Brian Gerst (bgerst@quark.vpplus.com)
Thu, 14 Jan 1999 05:48:17 -0500


Robert Fish wrote:
> I have scoured the web trying to find out what happens in the
> time between an application issuing the "int 0x80" instruction and the
> execution of the system call handler (system_call in
> /usr/src/linux/arch/i386/kernel/entry.S).
>
> What happens before the kernel side (system_call) handler gets called ???

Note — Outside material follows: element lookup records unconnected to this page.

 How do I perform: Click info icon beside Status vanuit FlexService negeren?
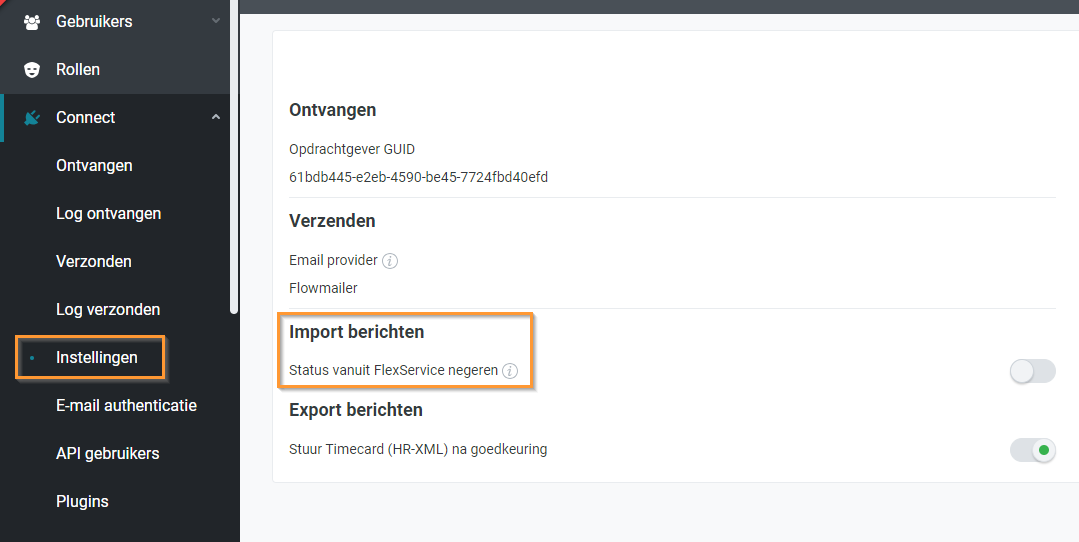pos(510,371)
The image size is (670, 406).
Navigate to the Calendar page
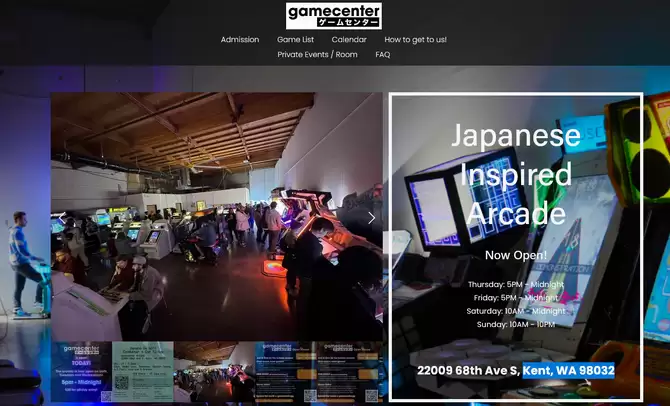pos(349,40)
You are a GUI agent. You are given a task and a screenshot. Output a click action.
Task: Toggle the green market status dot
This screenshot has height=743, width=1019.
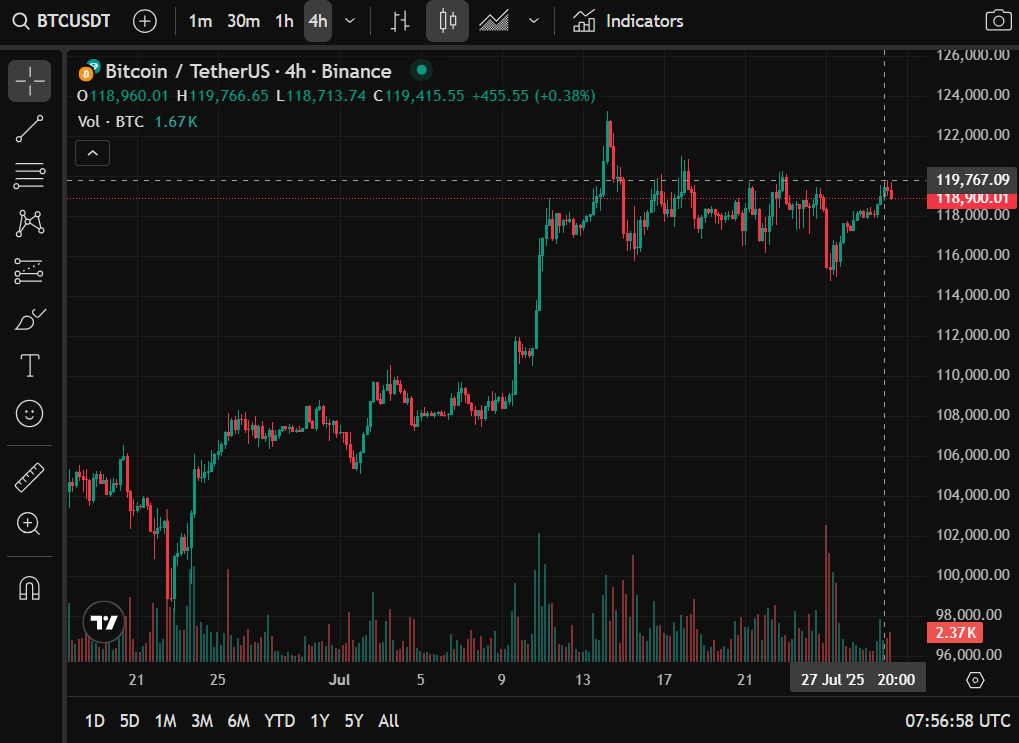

Essentially what happens is that the processor executes an interrupt
gate. It loads the gate descriptor from the Interrupt Descriptor Table
(requires memory access), validates the code segment and stack segment
values stored within, pushes some registers onto the kernel stack
(usually, esp, ss, eflags, cs, and eip, depending on which mode the
processor was in before the int), then jumps to the address defined in
the gate descriptor (system_call).

Later Pentium Pro's, Pentium II's, and K6's support a new instruction
called sysenter (syscall on the K6), which allow a faster entry into
ring 0, based on the assumptions that user mode and kernel mode code and
stack segments are flat (base=0, limit=4GB). Linux since early 2.1.x
has had this type of memory layout. This skips alot of the overhead
involved with using an interrupt or call gate, as the segments are not
validated (they are assumed to be correct as set up by the OS), and
nothing is pushed onto the stack. The new cs, ss, and eip are stored in
an MSR inside the cpu, so no memory access is need to get those like
with a gate.

Some good places to look for information on this:
http://www.sandpile.org
http://developer.intel.com/design/pentiumii/manuals
http://www.amd.com/K6/k6docs

I am experimenting with syscall support on my K6 and hope to have some
experimental patches available in the near future. From what I've seen
of syscall and sysenter, the two are similar enough that my patches
should be easily modified for sysenter support.